Let's imagine that we do air flights the way NASA did rocket flights before SpaceX. Even if you had five hundred people go in together on the cost of a 737, they'd still have to pay something like $180,000 apiece for the airplane alone, plus the cost of crew and fuel. Boeing would have to get the order for the airplane two years in advance to have it built in time, and there would probably be cost overruns and delays, and when ground tests inevitably discovered problems with the plane they'd have to fix them at greater cost and more time waiting. Eventually, everyone on the flight would end up paying $300,000 apiece for their ONE FLIGHT to wherever they're going, at which point the airplane would no longer be usable and another one would have to be built. In that model, air travel never would have seen the light of day, much less become a common mode of transport.

Boeing's problem is, that's what they're selling. They're selling disposable rocket ships--worse, they're bespoke disposable rocket ships. Built to order at enormous cost with staggeringly long lead times, and somehow they have never managed to produce something for the government on-time (let alone early!) and under budget. NEVER.

All of this is fine as long as some smartass upstart doesn't come along and start building reusable rockets, on which he offers flights for a fraction of what one of our rockets costs. As long as some person with really deep pockets and a rare level of business acumen doesn't realize that he can sell about ten flights on a rocket for the price we charge for one rocket, we're golden. I mean, who would think that anyone would try to make a reusable rocket, am I right? Besides, we own all these Senators and congressmen. How's some upstart going to navigate the labyrinth of regulation and red tape (which we paid for!) to keep everyone out of this business?
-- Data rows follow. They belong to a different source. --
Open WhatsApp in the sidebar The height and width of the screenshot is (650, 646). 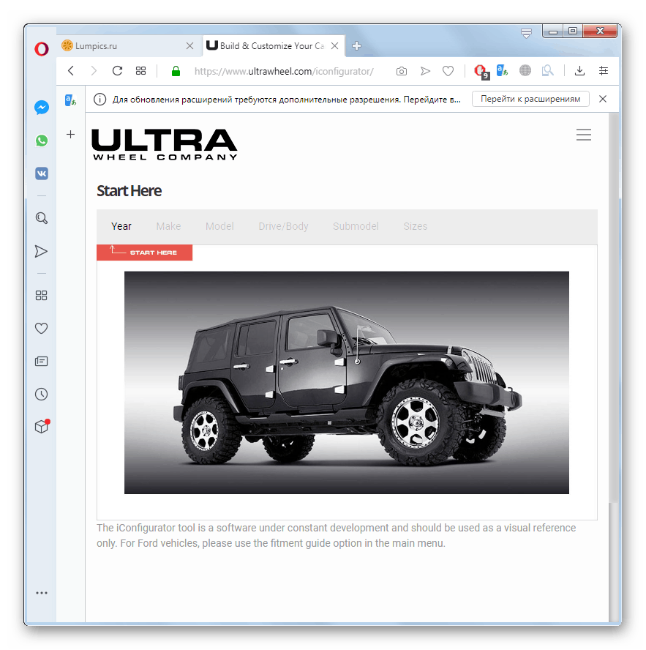pyautogui.click(x=42, y=140)
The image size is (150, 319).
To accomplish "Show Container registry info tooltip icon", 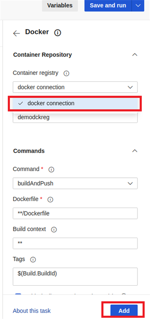I will click(66, 74).
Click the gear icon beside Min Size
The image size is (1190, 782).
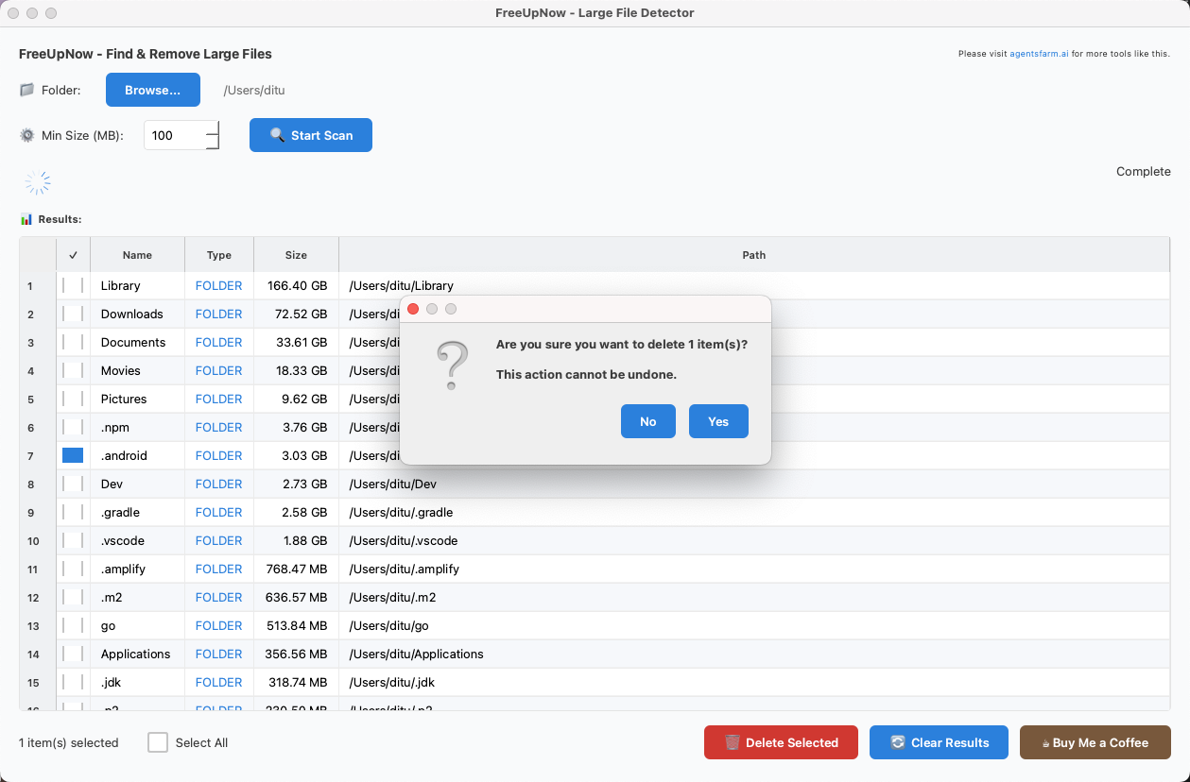[26, 135]
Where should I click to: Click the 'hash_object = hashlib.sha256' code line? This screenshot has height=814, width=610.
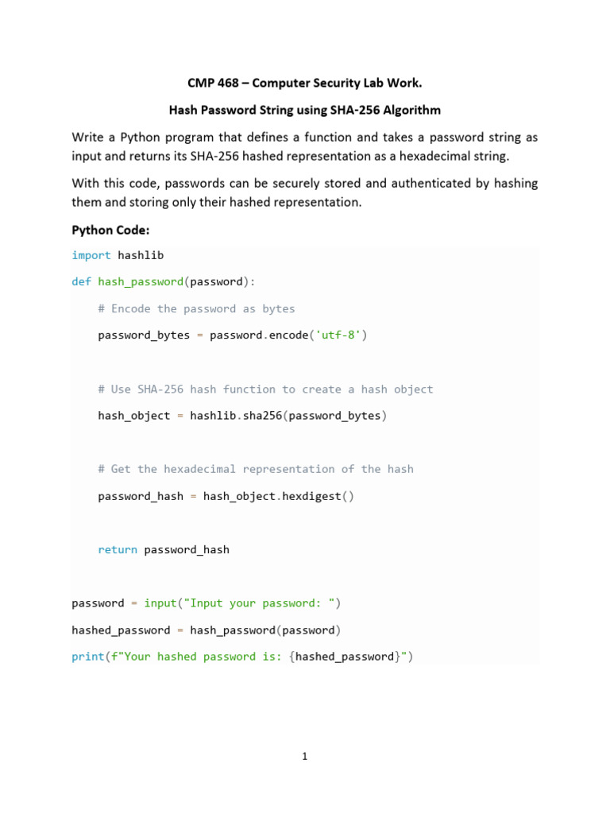tap(242, 416)
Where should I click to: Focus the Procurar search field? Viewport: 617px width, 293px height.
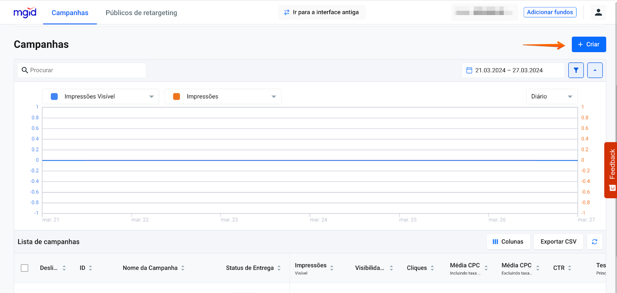pos(85,70)
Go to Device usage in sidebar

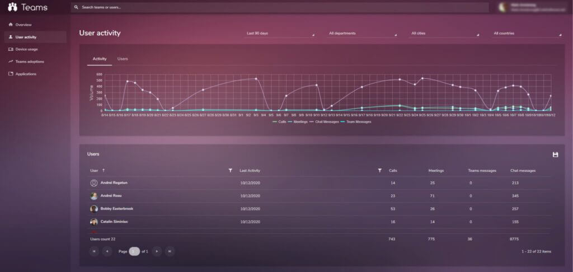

I'd be interested to know what happened to the shipbuilding industry starting in oh, say, 1955. At what point did shipyards stop building passenger ships? I don't mean those floating casinos that people vacation on; I mean actual "I need to go to Europe, book me some passage on a ship" passenger liners? WW2 probably had some major influence on that shift but there has to have been a point at which it was down to one or two companies; and I wonder if any of them is building the floating casinos, or what? But what they are not doing is providing a necessary service but a luxury service.

I don't know if Boeing can overcome its inertia. Like all large corporations, "agility" is a buzzword they aspire to rather than an attribute they can take advantage of. The fact that the 737MAX program was so spectacularly bungled does not give me much confidence; and looking at what--and how--they're doing with the Starliner program reinforces that.

But the company's confident boast that the first manned ship to land on Mars will be a Boeing product is looking ever more hollow these days.